(Collected data)
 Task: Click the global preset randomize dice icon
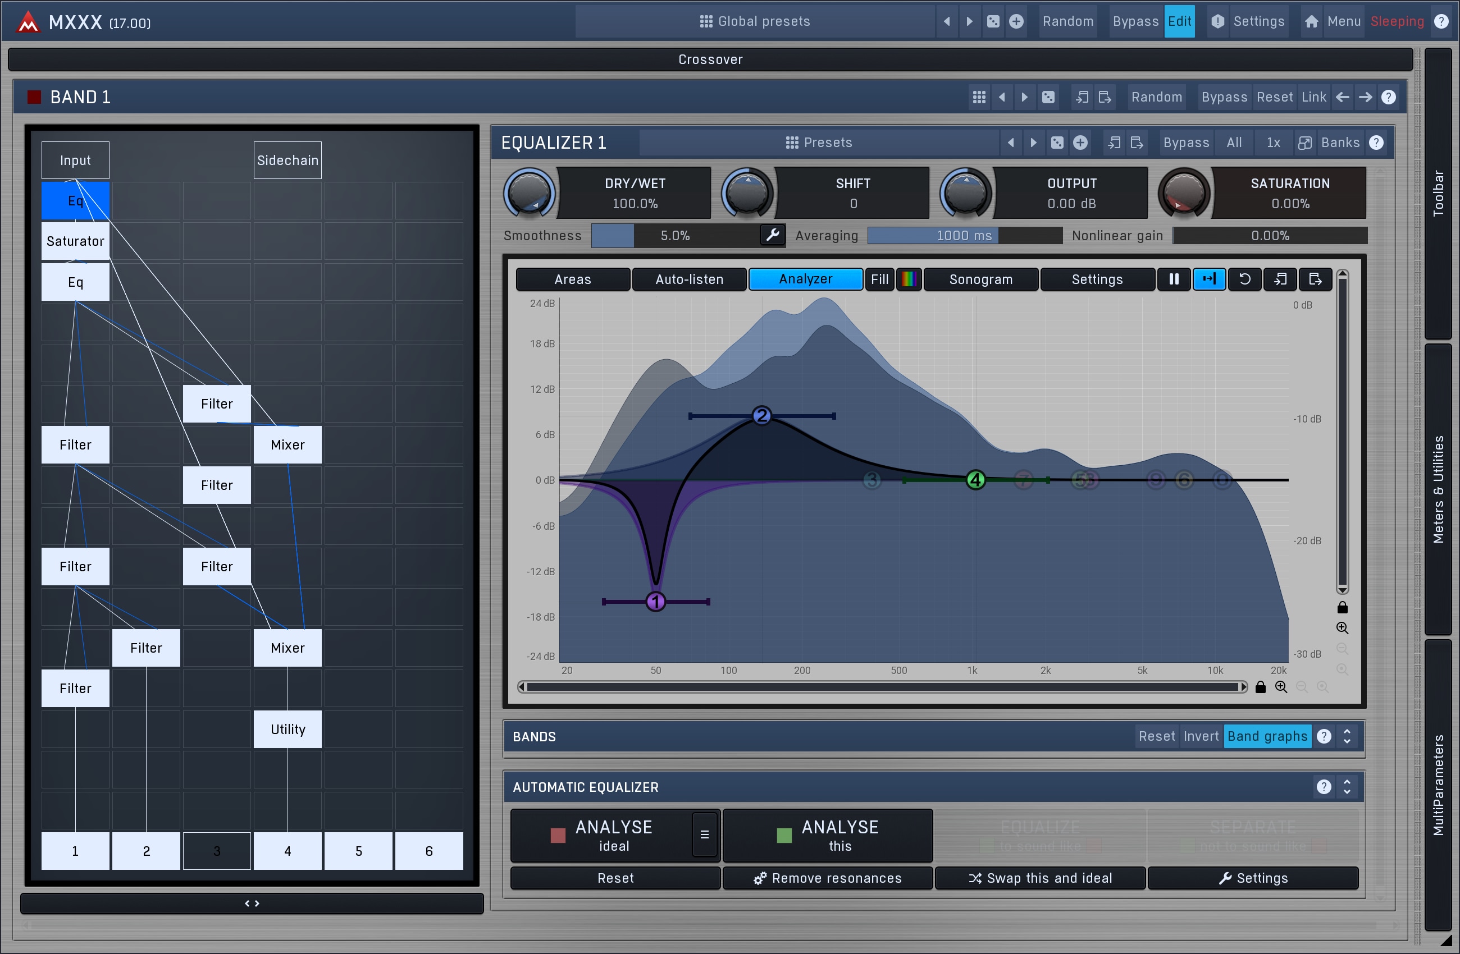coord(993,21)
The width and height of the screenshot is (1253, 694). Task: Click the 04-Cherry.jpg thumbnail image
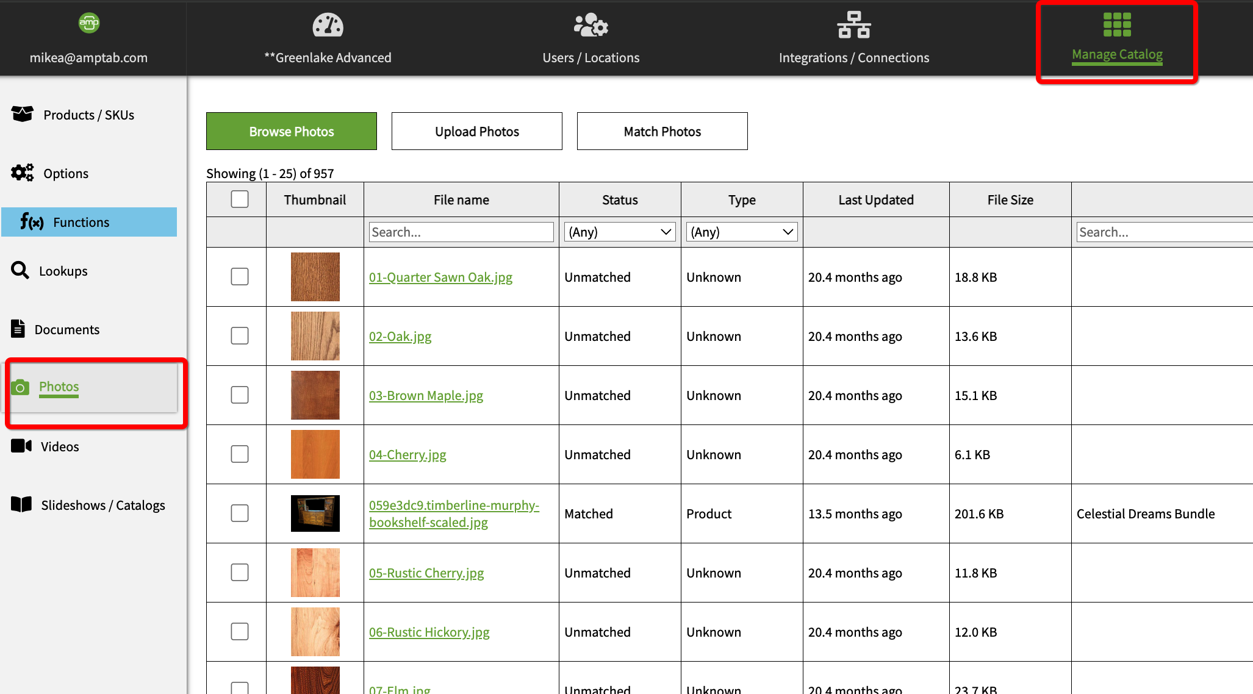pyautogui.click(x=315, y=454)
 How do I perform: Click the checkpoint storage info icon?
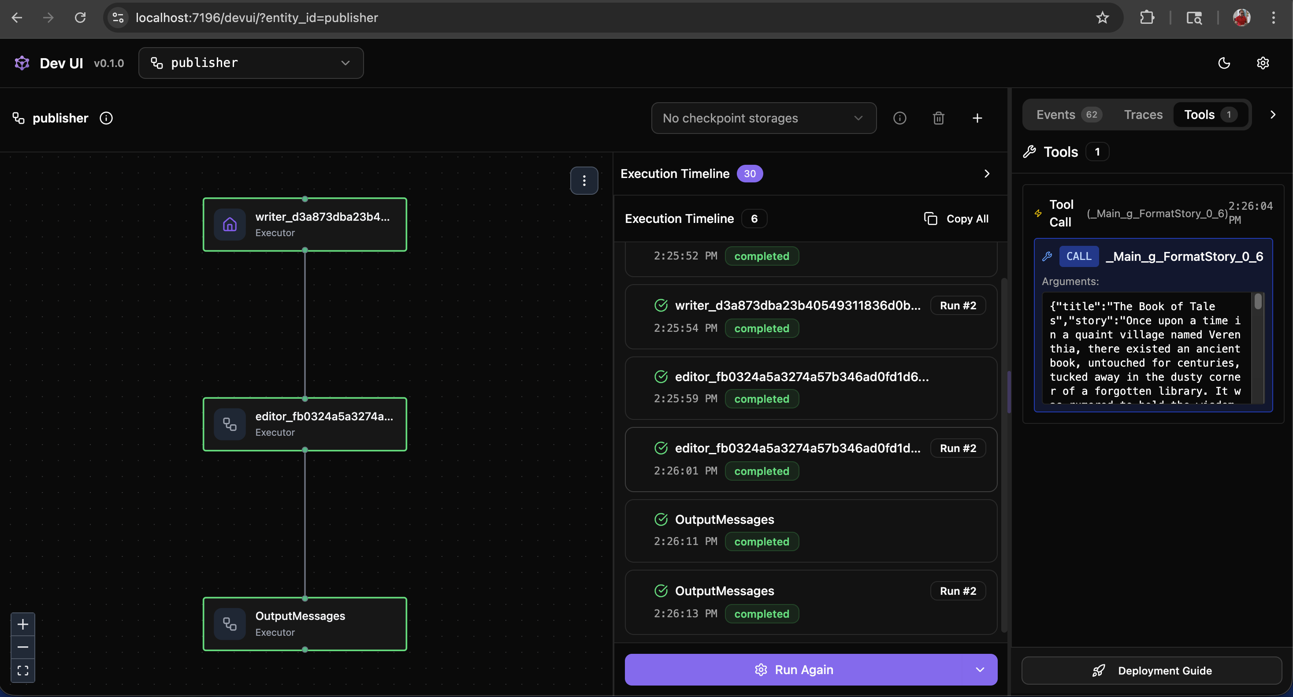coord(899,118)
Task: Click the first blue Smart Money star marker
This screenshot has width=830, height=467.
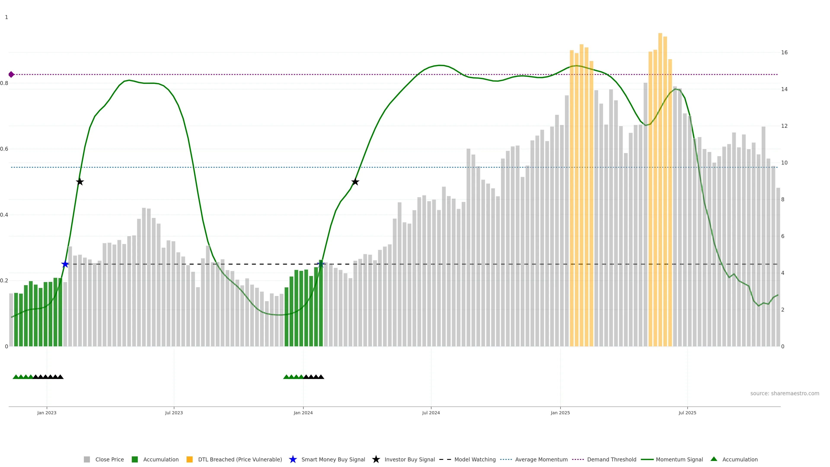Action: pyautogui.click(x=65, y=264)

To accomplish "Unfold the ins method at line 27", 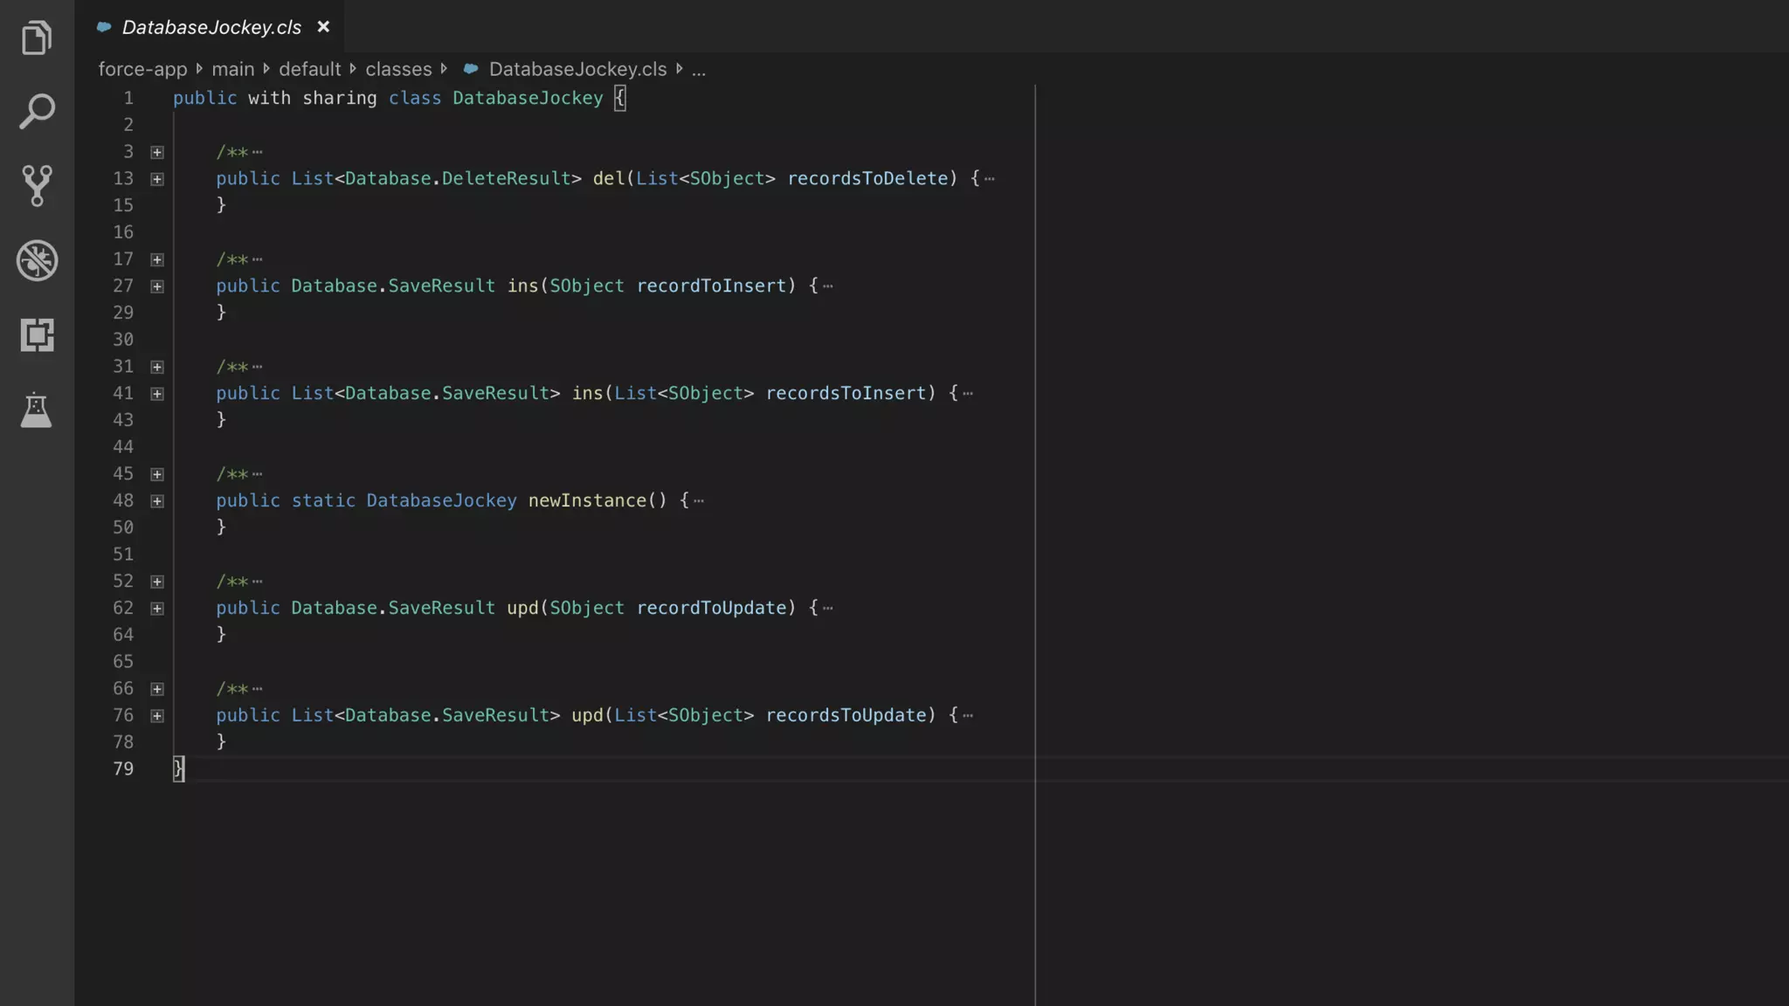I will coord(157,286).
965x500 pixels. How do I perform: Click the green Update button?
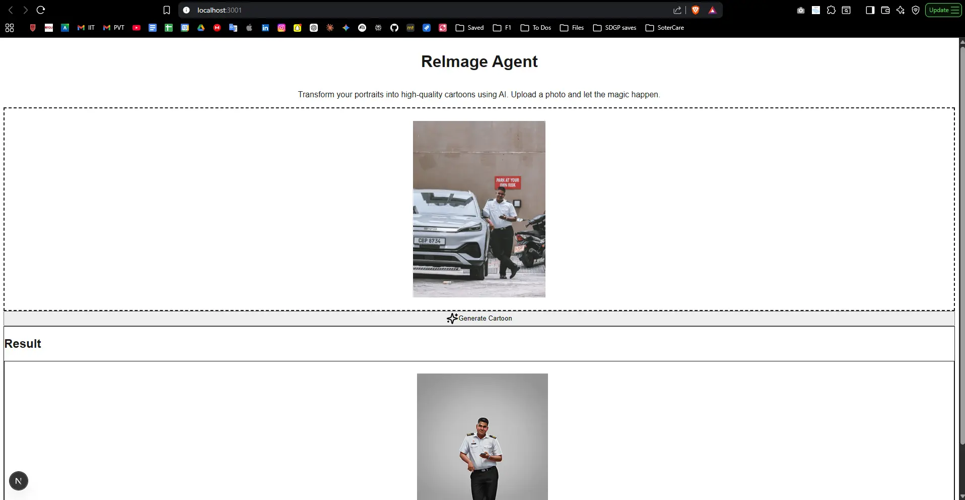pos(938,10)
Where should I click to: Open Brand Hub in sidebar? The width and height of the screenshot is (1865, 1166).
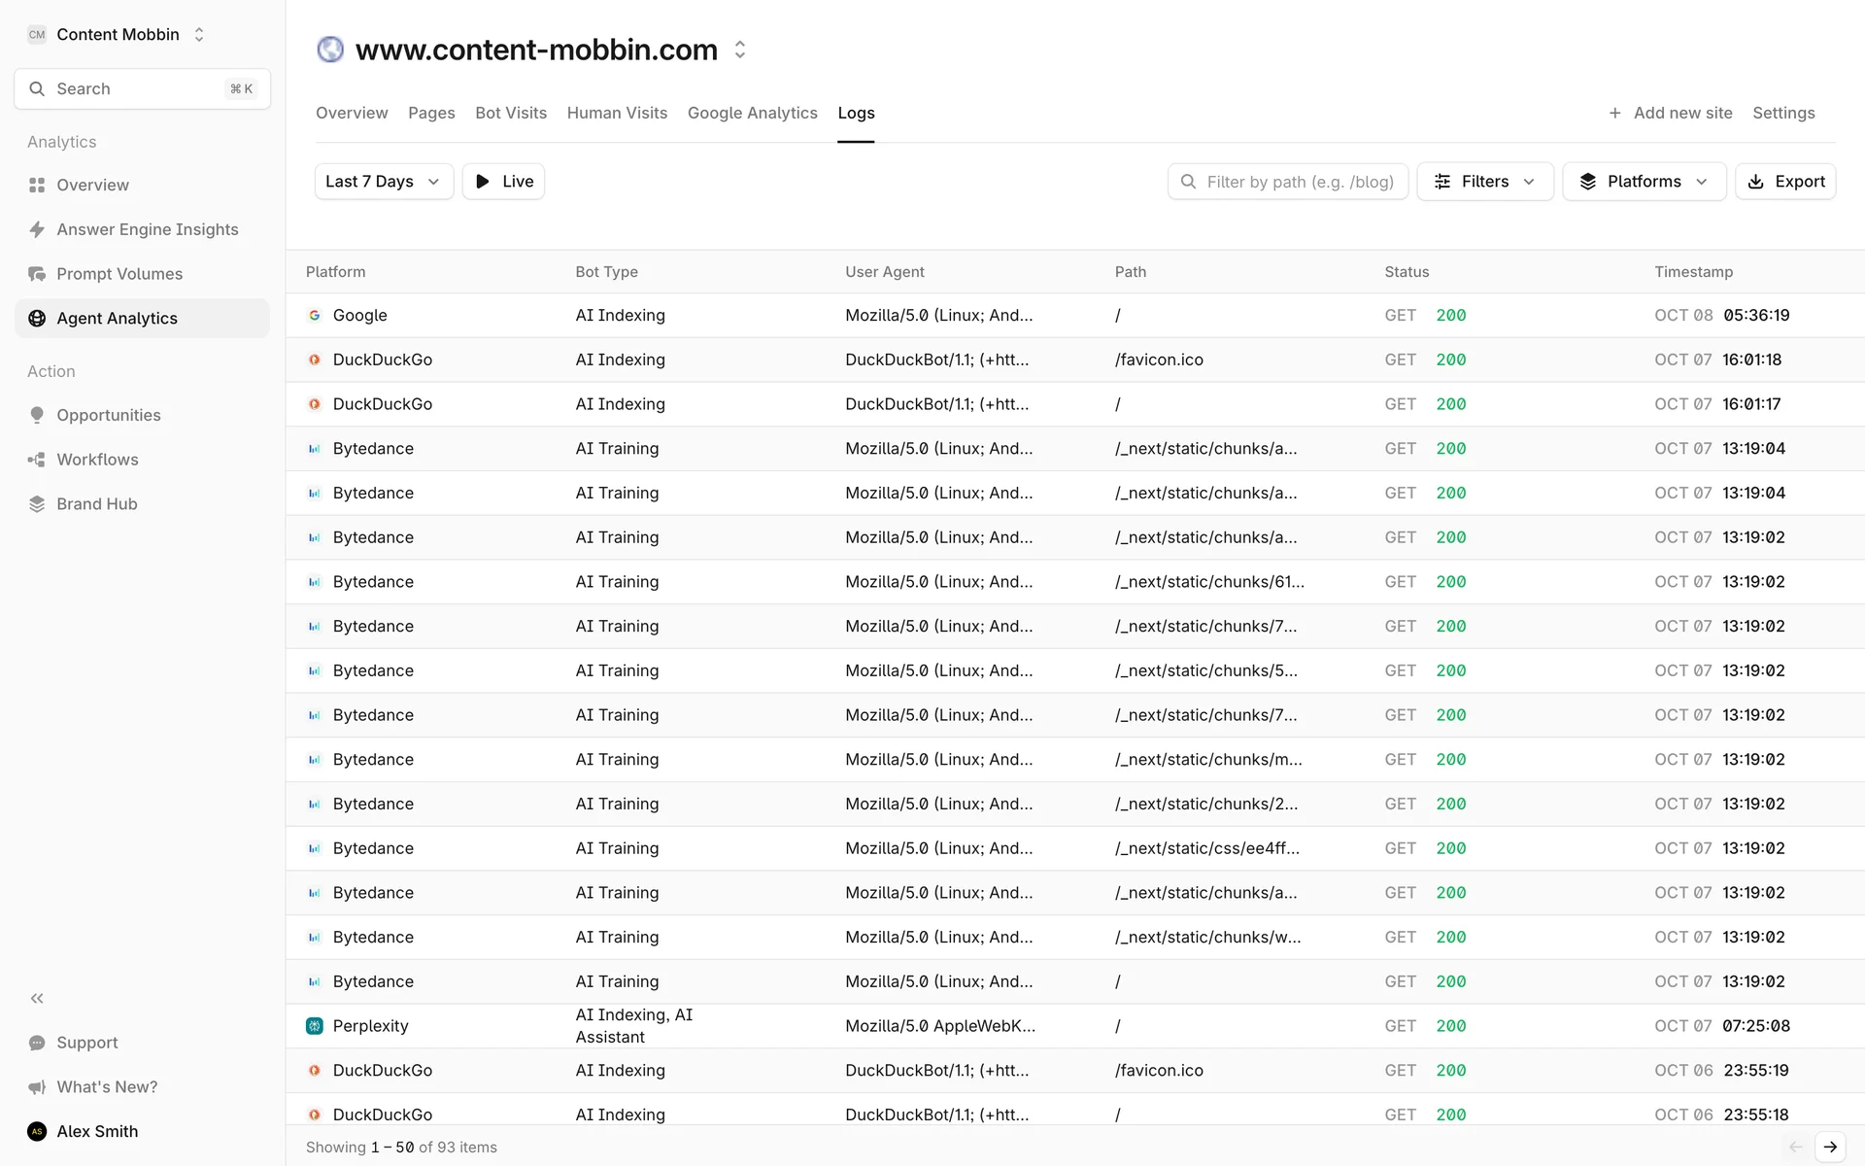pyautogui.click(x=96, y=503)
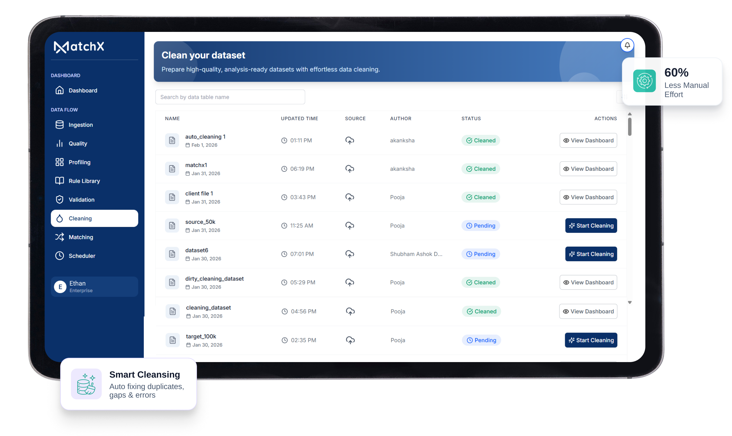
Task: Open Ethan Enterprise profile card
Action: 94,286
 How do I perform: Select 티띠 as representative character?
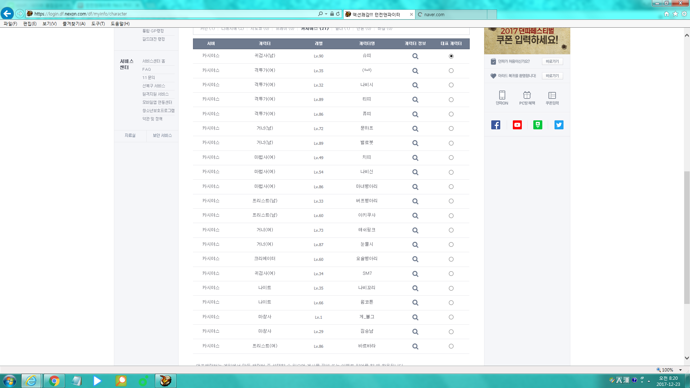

EXERCISE PROMPT: Your output should be exactly the lines of the records above from the one with "Where should I" through the last, both ends included, with pictures excluded.

ANSWER FOR THE TASK:
Where should I click to: Open Brand Hub in sidebar? The width and height of the screenshot is (1865, 1166).
pyautogui.click(x=96, y=503)
Task: Open Ethan Enterprise profile card
Action: 94,286
 How do I perform: Select 티띠 as representative character?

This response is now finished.